Il messaggio di Trump è chiaro: liberi tutti, la regolamentazione è finita, sull’intelligenza artificiale gli Stati Uniti devono correre il più possibile, quindi meno burocrazia, più modelli open-source, incentivi a chi si accoda ai progetti che possono rifare grande l’America – non c’è niente da fare, si torna sempre lì.

È l’America First applicato all’intelligenza artificiale. «Così come abbiamo vinto la corsa allo spazio, l’imperativo degli Stati Uniti e dei loro alleati è vincere questa corsa», si legge nell’introduzione al piano. Seguono tre pilastri fondamentali: accelerare l’innovazione tagliando norme ambientali e burocratiche, costruire l’infrastruttura nazionale per l’IA, dominare la diplomazia globale dell’IA esportando gli standard americani.

Per molti esperti, la deregulation aggressiva del piano di Trump impone a tutte le agenzie federali di rivedere, modificare o abrogare le normative che «intralciano inutilmente» lo sviluppo e la diffusione dell’intelligenza artificiale. Tra queste potrebbero esserci anche le idee considerate troppo woke di una parte della Silicon Valley: infatti il piano prevede che il governo federale non possa più stipulare contratti con aziende del settore che lavorano secondo «idee partigiane», che poi sarebbero il cambiamento climatico, la diversità, l’inclusione. «I sistemi di intelligenza artificiale devono riflettere la verità, non agende di ingegneria sociale», si legge nel piano. Ma nessuno specifica cosa sia la “verità”.

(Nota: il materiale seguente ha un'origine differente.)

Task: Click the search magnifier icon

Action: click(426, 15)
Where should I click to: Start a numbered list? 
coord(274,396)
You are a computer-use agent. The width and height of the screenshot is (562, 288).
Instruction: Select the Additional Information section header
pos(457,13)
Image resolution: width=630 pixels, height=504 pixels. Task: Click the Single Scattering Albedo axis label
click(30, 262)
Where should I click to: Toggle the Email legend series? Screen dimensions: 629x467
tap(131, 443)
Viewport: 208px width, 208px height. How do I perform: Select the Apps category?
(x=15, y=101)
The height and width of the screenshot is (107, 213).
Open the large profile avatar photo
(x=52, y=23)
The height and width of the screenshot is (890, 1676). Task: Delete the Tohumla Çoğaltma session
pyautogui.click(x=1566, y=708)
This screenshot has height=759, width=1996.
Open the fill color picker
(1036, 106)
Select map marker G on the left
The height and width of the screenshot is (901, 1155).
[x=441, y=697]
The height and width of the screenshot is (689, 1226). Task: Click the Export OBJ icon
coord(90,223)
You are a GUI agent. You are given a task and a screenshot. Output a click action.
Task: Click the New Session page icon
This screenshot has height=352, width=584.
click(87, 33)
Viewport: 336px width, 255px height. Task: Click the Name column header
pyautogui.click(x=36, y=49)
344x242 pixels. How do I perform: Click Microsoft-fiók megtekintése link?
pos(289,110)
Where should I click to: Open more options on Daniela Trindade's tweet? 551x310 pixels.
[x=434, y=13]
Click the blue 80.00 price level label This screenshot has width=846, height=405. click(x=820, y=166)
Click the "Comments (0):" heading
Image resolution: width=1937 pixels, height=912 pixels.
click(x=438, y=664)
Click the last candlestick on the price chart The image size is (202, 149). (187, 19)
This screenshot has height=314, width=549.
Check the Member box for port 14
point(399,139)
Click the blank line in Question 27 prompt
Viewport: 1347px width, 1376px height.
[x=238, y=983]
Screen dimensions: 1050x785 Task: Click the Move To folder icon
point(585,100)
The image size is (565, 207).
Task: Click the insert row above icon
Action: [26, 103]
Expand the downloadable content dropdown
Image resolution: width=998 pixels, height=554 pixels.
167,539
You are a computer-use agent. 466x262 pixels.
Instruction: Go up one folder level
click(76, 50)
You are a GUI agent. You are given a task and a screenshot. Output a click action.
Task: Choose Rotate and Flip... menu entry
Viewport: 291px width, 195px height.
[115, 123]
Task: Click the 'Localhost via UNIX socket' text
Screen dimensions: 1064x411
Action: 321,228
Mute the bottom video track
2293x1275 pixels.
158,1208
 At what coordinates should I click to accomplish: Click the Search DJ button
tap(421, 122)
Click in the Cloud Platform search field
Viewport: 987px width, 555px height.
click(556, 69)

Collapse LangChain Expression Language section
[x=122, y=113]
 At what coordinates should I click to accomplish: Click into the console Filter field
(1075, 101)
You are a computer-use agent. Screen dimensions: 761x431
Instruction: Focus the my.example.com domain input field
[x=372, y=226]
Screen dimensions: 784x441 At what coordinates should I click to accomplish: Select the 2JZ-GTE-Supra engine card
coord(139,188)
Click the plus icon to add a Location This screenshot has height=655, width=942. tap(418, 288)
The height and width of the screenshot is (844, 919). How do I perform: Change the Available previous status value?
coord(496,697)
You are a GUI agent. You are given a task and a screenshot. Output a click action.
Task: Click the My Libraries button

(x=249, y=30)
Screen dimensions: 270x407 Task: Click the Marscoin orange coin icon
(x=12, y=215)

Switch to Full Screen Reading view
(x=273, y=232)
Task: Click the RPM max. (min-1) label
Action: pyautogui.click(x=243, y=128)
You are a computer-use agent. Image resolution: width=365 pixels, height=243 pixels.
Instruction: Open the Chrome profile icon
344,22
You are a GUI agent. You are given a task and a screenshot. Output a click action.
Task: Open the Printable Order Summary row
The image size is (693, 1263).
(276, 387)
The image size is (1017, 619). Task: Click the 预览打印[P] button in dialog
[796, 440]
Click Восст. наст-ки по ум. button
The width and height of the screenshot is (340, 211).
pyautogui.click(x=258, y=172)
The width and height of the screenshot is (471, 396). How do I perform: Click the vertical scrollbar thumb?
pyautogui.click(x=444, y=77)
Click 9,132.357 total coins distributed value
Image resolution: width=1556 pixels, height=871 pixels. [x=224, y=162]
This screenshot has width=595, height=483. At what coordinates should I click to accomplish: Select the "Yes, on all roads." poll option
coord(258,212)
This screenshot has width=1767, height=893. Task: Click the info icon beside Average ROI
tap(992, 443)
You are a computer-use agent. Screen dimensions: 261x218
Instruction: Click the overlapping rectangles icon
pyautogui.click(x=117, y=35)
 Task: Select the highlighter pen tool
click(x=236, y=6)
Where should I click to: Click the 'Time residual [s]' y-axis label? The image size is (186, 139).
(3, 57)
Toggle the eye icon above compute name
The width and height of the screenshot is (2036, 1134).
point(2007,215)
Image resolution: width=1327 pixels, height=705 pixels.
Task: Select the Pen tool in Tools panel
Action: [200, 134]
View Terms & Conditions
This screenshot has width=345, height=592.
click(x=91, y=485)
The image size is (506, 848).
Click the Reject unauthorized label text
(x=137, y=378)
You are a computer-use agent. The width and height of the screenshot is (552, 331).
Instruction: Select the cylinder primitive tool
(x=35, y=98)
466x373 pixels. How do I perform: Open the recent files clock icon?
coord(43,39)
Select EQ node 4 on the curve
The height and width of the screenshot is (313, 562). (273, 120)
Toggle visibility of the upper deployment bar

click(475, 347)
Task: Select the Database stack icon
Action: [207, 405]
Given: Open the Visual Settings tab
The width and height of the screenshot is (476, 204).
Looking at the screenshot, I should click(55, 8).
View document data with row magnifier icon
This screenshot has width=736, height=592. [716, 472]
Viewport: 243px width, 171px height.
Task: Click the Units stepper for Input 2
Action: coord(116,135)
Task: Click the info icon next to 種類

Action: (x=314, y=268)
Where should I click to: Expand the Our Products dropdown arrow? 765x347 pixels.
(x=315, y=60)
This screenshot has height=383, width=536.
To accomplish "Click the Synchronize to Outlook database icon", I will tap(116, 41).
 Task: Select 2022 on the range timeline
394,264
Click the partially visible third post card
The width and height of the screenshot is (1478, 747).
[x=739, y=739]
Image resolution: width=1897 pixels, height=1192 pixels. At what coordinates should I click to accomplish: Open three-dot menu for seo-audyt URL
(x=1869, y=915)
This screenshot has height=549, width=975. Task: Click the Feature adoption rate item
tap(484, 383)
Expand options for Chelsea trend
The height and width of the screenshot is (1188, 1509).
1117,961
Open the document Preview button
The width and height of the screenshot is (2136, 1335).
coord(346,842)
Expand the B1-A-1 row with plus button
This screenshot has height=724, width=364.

Dietro l’ambizione di Trump si nasconde anche una sfida geopolitica più ampia. Questo approccio è un modo per sfidare la Cina, per vincere la corsa alle nuove tecnologia con l’altra grande potenza mondiale. E secondo diversi analisti del Council on Foreign Relations, il piano contiene diversi elementi potenzialmente vincenti, sul piano economico e competitivo. Ad esempio la semplificazione delle autorizzazioni ambientali per costruire più rapidamente data center e reti elettriche dedicate all’intelligenza artificiale. O l’aumento negli investimenti nelle batterie dual-use, in grado di servire sia veicoli autonomi che piattaforme militari. «Espandere la capacità di produzione nazionale e accelerare il testing tramite centri regionali di eccellenza sono passi nella giusta direzione», scrive Kat Duffy del Council on Foreign Relations.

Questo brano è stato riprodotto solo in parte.